Please convert the rows into a numbered list, starting at the line that contains "Describe the element" and ending at the last line of the rows, with blank lines and pictures left out.

Begin RECORDS SHOWN

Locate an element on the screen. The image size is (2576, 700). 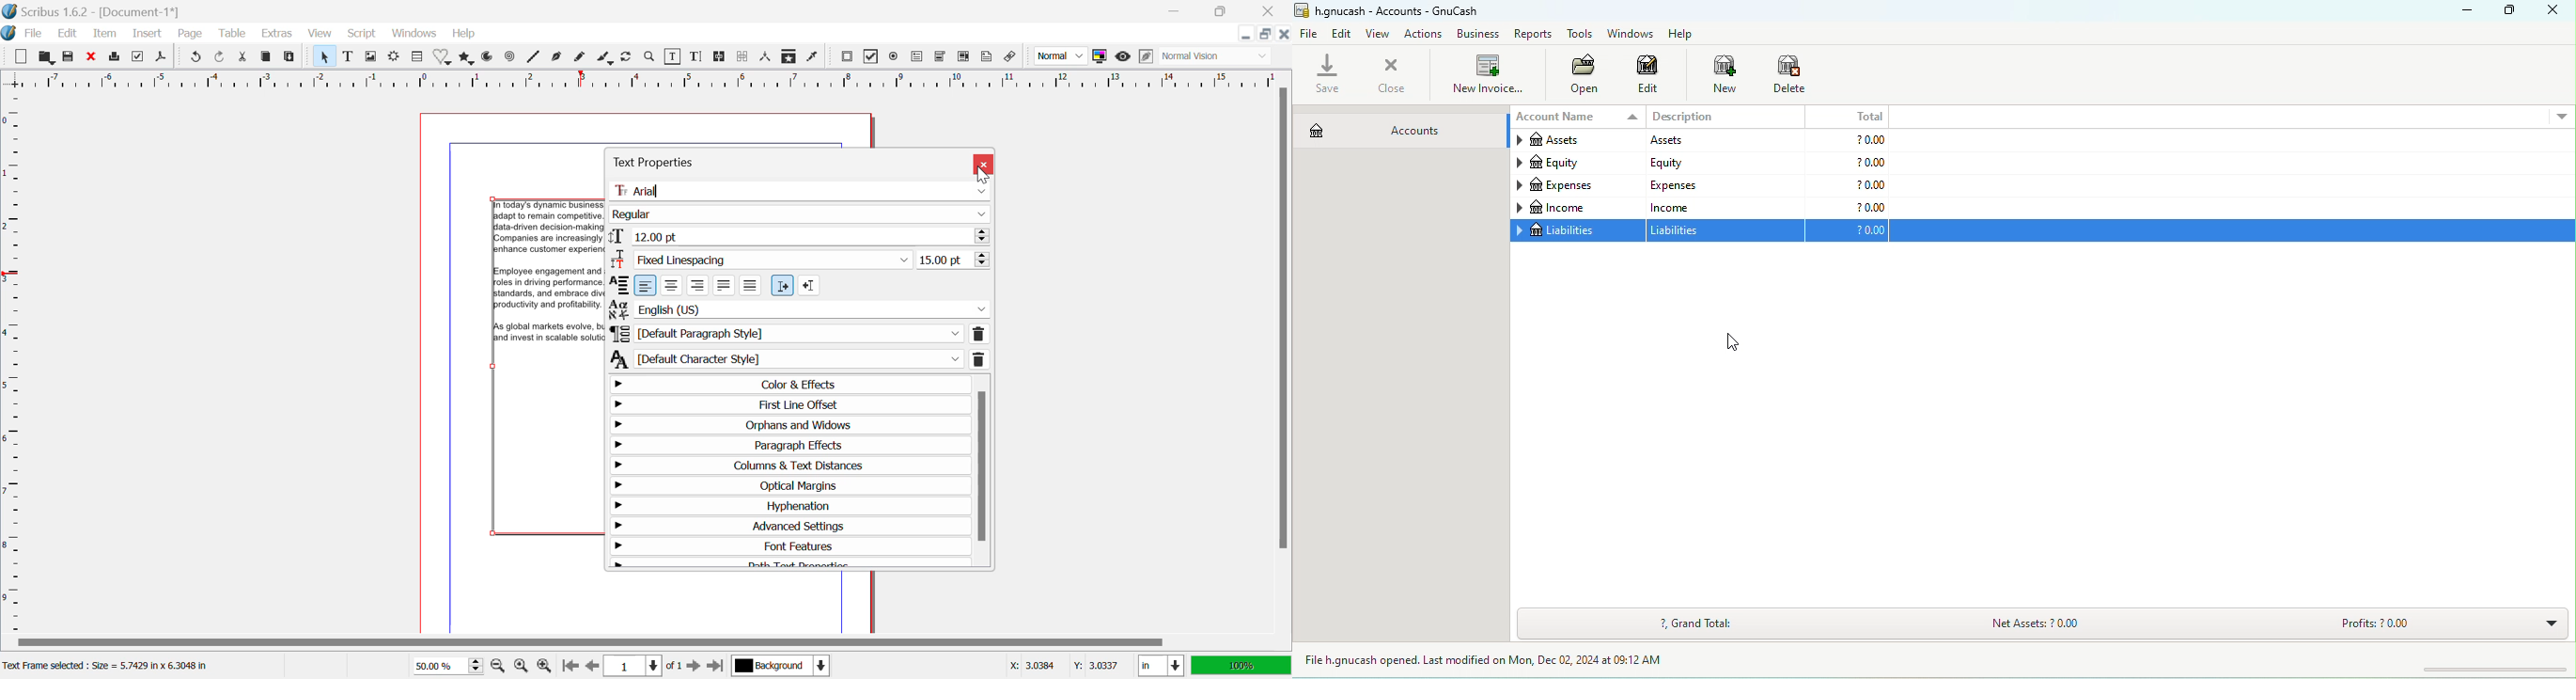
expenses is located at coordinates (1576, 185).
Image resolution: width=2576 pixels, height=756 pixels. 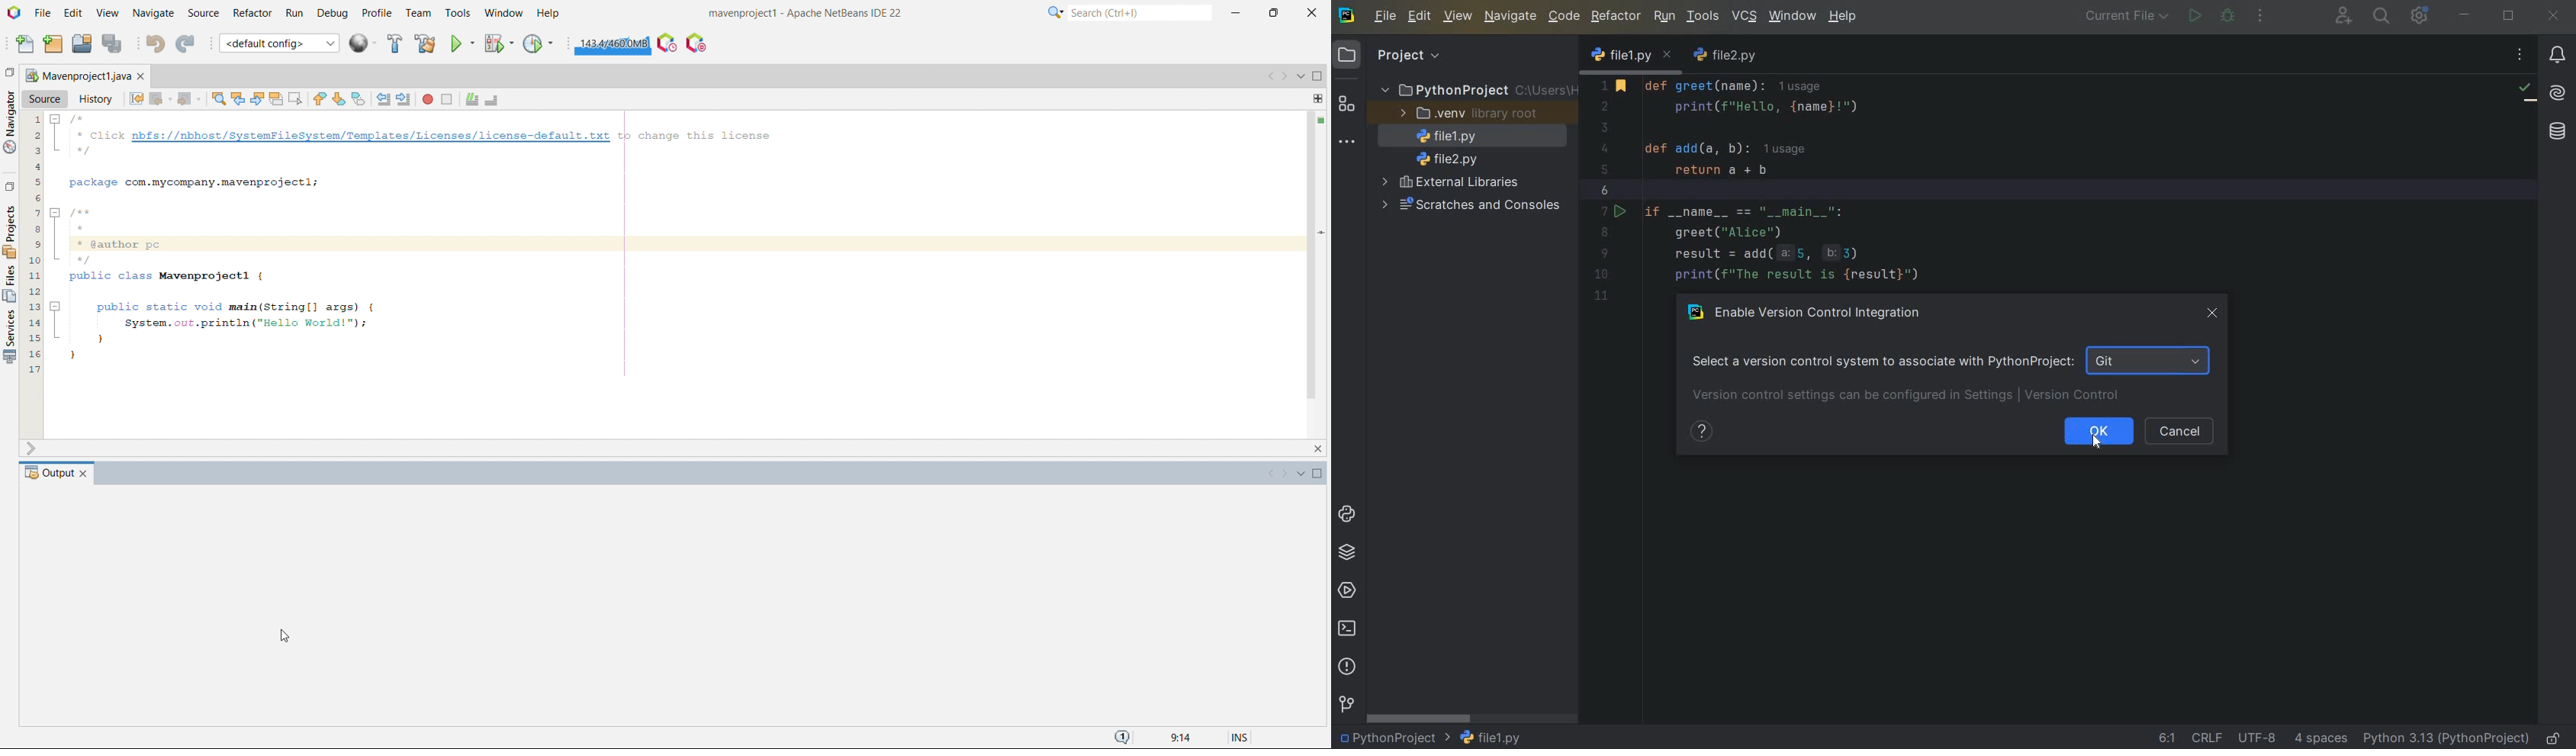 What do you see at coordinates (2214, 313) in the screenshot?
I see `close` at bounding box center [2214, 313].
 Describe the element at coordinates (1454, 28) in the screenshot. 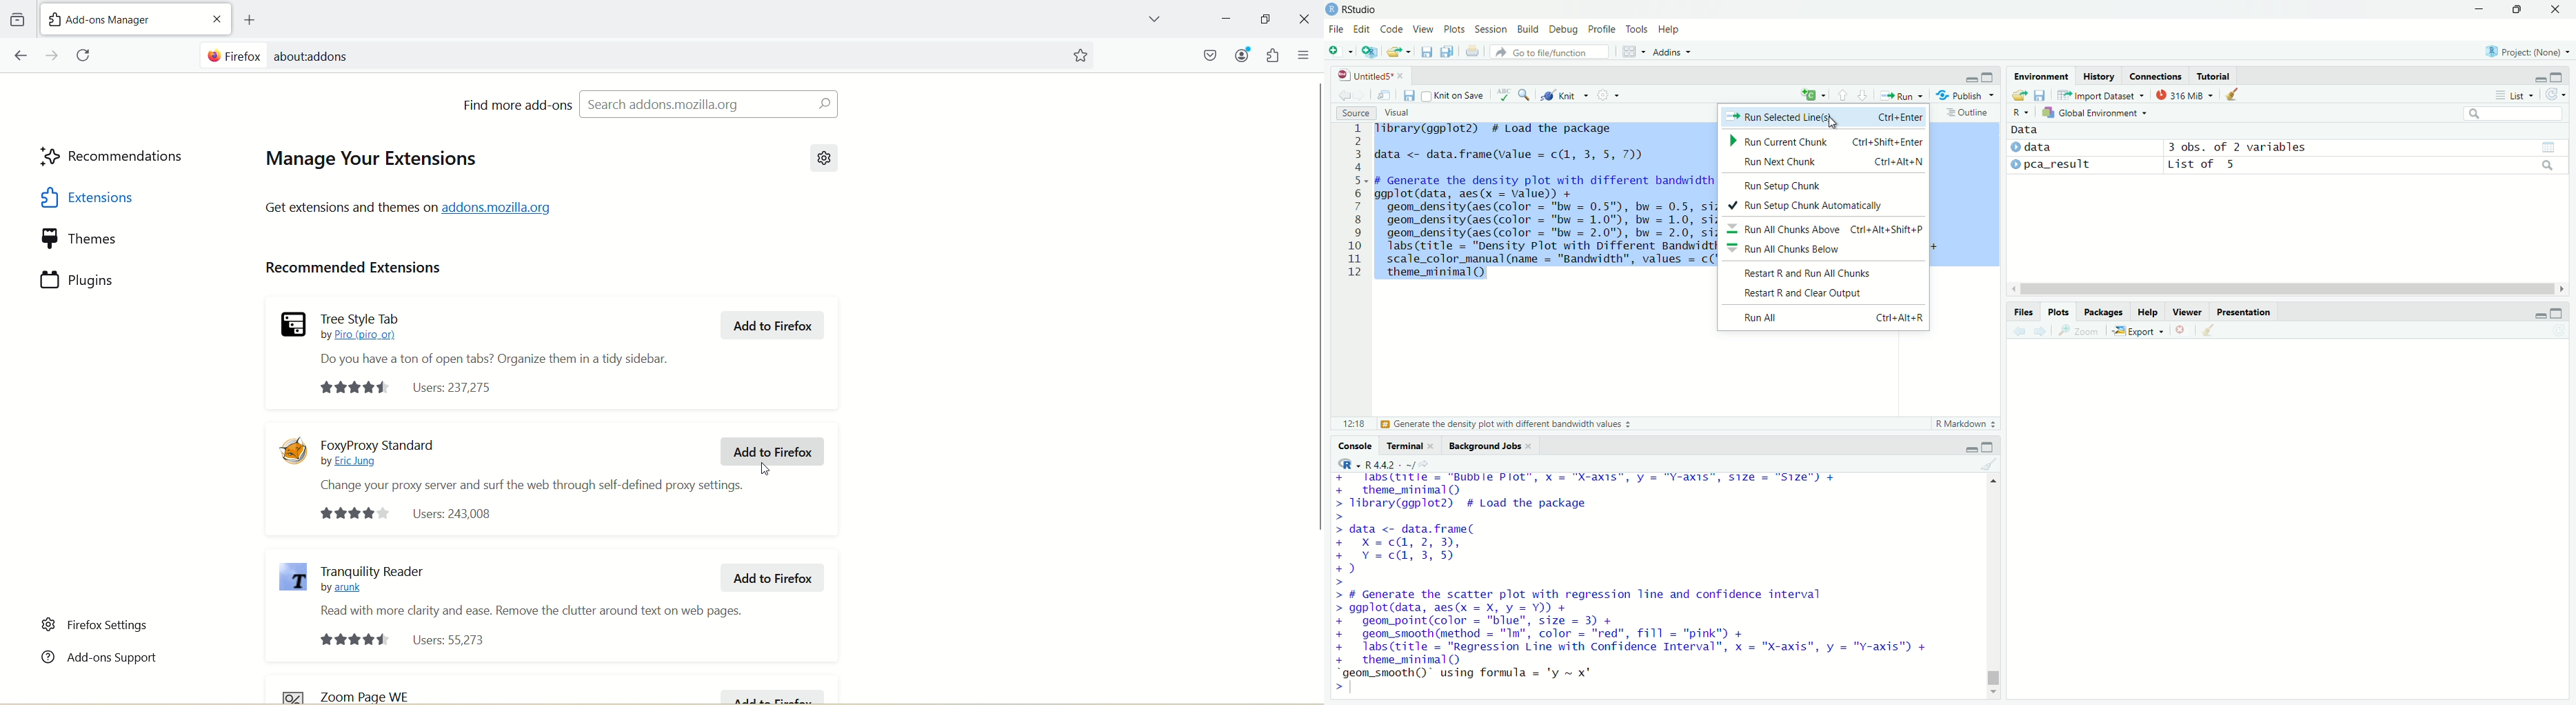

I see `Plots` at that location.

End RECORDS SHOWN

**RESPONSE TO THIS TASK:**
1.  Describe the element at coordinates (1454, 28) in the screenshot. 
2. I see `Plots` at that location.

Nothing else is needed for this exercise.